Plans for the new building, which will occupy the museum’s current lot near Adam Clayton Powell Jr. Boulevard, are to be announced Monday.
With the new space, the museum, for the first time in its nearly 47-year history, will have a physical space created expressly to meet its needs and serve its mission: fostering and displaying work by artists of African descent.
No more droning air-conditioners in the galleries. Or children sitting on the floor for educational programs. Or total shutdowns of the museum three times a year because the current process of changing exhibitions is so disruptive to its operations.
“We have outgrown the space,” said Thelma Golden, the museum’s director and chief curator since 2005. “Our program and our audience require us to answer those demands.”

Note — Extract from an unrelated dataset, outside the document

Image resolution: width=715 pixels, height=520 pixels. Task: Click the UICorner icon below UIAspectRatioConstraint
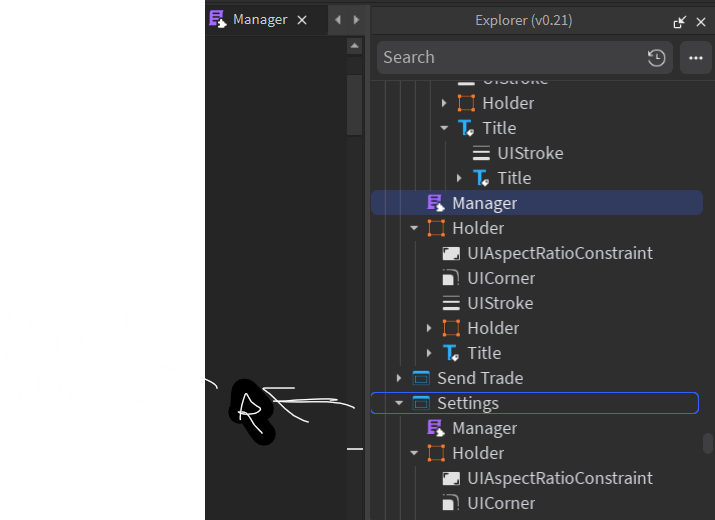pyautogui.click(x=451, y=278)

The project also signifies the Studio Museum’s move from the margins to the mainstream, having started as a place that brought attention to black artists who had been largely ignored by major museums. Now black artists are better represented in many institutions.
“The museum was a radical gesture to address the exclusion of black artists from the canonical presentation of art history,” Ms. Golden said.
After evaluating several architects, the museum selected the New York-based Mr. Adjaye because of what Ms. Golden described as his sensitivity to artists as well as to the neighborhood. Born in Tanzania to Ghanaian parents, Mr. Adjaye conducted a 10-year architectural study of the capital cities of Africa that resulted in a 2010 photography exhibition in London, and his building projects include the Smithsonian’s National Museum of African American History and Culture in Washington, now under construction.